Stored data:

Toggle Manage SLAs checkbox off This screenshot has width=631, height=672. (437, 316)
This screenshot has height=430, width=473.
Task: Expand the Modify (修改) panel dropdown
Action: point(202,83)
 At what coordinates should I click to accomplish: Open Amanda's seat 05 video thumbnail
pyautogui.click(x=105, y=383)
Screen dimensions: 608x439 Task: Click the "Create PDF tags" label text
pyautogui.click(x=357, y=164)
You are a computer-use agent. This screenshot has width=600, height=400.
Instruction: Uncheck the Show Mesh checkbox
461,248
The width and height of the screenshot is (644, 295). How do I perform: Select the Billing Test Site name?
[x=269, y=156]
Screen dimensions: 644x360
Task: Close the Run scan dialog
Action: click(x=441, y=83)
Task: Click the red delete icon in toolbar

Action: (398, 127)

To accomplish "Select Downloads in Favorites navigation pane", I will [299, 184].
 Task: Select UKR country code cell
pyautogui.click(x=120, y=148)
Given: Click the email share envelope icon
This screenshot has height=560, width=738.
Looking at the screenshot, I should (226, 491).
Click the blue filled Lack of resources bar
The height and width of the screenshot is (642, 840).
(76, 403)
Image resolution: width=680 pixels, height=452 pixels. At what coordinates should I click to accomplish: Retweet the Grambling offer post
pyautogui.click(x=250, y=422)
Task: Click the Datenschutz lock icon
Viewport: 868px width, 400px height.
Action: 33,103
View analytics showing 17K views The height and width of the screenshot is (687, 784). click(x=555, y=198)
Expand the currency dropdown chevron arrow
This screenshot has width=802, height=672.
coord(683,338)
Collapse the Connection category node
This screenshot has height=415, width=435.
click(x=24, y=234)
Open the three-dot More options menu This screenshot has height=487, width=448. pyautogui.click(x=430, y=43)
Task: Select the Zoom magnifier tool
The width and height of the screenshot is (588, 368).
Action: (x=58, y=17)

YOUR ASSIGNMENT: Every record, start to finish: reproduce it word for word.

SOLUTION:
Toggle Manage SLAs checkbox off This screenshot has width=631, height=672. (437, 316)
This screenshot has height=430, width=473.
Task: Expand the Modify (修改) panel dropdown
Action: point(202,83)
 At what coordinates should I click to accomplish: Open Amanda's seat 05 video thumbnail
pyautogui.click(x=105, y=383)
Screen dimensions: 608x439 Task: Click the "Create PDF tags" label text
pyautogui.click(x=357, y=164)
You are a computer-use agent. This screenshot has width=600, height=400.
Instruction: Uncheck the Show Mesh checkbox
461,248
The width and height of the screenshot is (644, 295). How do I perform: Select the Billing Test Site name?
[x=269, y=156]
Screen dimensions: 644x360
Task: Close the Run scan dialog
Action: click(x=441, y=83)
Task: Click the red delete icon in toolbar

Action: (398, 127)

To accomplish "Select Downloads in Favorites navigation pane", I will [299, 184].
 Task: Select UKR country code cell
pyautogui.click(x=120, y=148)
Given: Click the email share envelope icon
This screenshot has height=560, width=738.
Looking at the screenshot, I should (226, 491).
Click the blue filled Lack of resources bar
The height and width of the screenshot is (642, 840).
(76, 403)
Image resolution: width=680 pixels, height=452 pixels. At what coordinates should I click to accomplish: Retweet the Grambling offer post
pyautogui.click(x=250, y=422)
Task: Click the Datenschutz lock icon
Viewport: 868px width, 400px height.
Action: 33,103
View analytics showing 17K views The height and width of the screenshot is (687, 784). click(x=555, y=198)
Expand the currency dropdown chevron arrow
This screenshot has width=802, height=672.
coord(683,338)
Collapse the Connection category node
This screenshot has height=415, width=435.
click(x=24, y=234)
Open the three-dot More options menu This screenshot has height=487, width=448. pyautogui.click(x=430, y=43)
Task: Select the Zoom magnifier tool
The width and height of the screenshot is (588, 368).
Action: (x=58, y=17)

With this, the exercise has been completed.